» **What is being asked**
Set down exactly, from the records below, the line with "Click the History button" through the line with "1679x962 pixels.", and nothing else.

[Stored records]

####################

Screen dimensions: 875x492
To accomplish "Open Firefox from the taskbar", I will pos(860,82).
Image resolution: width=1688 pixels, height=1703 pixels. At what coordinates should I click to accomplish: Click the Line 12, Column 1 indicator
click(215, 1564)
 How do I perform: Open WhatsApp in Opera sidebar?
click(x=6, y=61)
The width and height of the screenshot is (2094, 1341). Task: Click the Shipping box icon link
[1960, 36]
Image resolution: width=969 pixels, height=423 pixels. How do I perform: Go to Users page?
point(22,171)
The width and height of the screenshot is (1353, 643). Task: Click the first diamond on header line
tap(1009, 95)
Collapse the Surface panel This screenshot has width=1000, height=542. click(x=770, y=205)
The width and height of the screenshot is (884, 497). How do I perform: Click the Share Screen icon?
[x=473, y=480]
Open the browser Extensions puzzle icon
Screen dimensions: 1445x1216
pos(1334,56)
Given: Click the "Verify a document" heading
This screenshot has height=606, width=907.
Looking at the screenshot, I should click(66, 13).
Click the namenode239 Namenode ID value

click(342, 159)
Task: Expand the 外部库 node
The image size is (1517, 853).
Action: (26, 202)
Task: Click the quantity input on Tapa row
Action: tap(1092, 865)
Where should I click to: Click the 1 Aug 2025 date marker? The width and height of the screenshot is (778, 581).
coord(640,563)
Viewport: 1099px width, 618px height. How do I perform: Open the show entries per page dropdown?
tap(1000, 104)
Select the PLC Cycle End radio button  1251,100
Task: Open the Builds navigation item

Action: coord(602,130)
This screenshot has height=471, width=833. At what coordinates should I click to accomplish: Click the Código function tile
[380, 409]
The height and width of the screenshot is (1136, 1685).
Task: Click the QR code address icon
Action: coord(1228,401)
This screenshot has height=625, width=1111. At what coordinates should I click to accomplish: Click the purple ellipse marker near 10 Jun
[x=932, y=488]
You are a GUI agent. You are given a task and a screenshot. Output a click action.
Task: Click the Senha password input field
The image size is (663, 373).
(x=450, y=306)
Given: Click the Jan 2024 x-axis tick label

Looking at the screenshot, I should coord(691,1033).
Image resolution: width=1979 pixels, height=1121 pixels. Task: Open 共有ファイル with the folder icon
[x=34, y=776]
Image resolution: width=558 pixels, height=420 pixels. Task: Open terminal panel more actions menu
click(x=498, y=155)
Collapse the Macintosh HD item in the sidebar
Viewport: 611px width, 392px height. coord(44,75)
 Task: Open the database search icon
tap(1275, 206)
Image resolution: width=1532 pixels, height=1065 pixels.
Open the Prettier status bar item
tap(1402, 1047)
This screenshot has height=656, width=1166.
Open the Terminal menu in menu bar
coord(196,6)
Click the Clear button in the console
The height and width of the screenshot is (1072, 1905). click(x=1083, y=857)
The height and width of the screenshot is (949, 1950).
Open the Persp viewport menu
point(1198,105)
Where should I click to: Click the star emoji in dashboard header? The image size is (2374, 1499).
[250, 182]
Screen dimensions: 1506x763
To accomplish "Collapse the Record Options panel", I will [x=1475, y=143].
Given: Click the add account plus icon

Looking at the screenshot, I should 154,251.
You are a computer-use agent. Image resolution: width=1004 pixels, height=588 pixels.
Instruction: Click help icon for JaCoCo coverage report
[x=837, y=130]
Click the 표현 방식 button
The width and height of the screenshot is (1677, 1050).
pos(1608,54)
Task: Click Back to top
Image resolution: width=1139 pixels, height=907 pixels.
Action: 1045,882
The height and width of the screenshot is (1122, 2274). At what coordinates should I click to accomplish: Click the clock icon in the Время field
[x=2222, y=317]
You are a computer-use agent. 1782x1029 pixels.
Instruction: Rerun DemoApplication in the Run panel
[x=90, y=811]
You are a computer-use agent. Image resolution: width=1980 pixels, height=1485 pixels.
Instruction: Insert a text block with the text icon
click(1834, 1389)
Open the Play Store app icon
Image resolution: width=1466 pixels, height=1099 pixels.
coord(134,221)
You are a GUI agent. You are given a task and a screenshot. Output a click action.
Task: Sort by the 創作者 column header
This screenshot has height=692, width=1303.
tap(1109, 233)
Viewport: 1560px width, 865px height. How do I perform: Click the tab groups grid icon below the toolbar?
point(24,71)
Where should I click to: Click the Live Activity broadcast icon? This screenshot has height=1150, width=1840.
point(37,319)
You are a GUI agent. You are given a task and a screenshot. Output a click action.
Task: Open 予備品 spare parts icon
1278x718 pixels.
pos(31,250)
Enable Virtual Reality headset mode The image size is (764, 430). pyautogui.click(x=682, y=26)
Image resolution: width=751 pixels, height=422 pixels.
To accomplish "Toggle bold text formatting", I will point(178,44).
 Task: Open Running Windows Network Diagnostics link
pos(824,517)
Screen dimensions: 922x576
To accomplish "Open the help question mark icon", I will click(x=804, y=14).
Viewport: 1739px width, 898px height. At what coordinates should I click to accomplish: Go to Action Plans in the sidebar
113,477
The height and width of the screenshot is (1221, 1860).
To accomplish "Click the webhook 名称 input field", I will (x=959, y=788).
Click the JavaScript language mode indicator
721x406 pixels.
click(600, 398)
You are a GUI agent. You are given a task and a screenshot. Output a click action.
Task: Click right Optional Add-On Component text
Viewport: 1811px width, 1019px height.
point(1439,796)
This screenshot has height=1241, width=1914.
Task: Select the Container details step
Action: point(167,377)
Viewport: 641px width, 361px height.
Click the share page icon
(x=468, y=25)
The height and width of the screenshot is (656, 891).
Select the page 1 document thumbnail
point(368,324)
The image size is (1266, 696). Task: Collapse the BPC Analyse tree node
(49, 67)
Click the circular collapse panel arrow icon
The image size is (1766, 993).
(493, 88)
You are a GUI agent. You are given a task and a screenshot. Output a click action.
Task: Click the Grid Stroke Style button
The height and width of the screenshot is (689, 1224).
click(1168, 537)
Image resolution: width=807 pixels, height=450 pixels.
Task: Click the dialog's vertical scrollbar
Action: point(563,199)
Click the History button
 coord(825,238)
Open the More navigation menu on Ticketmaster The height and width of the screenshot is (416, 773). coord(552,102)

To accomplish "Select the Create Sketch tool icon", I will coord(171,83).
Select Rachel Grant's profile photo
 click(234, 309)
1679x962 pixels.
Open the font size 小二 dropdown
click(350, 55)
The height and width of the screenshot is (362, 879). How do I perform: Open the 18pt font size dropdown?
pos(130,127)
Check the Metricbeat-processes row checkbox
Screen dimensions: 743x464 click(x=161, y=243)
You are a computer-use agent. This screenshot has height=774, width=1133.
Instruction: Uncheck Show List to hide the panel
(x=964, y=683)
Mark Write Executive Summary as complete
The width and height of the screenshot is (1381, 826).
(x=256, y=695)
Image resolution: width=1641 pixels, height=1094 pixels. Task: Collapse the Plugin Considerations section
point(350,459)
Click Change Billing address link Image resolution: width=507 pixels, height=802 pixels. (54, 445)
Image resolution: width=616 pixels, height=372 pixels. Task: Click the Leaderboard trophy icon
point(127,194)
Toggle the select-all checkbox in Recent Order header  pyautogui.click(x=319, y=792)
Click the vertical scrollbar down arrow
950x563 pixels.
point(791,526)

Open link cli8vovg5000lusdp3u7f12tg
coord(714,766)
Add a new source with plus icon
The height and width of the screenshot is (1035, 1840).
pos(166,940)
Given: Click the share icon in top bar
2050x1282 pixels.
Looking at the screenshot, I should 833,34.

####################

» **Response box**
Click the History button
 coord(825,238)
Open the More navigation menu on Ticketmaster The height and width of the screenshot is (416, 773). coord(552,102)

To accomplish "Select the Create Sketch tool icon", I will coord(171,83).
Select Rachel Grant's profile photo
 click(234, 309)
1679x962 pixels.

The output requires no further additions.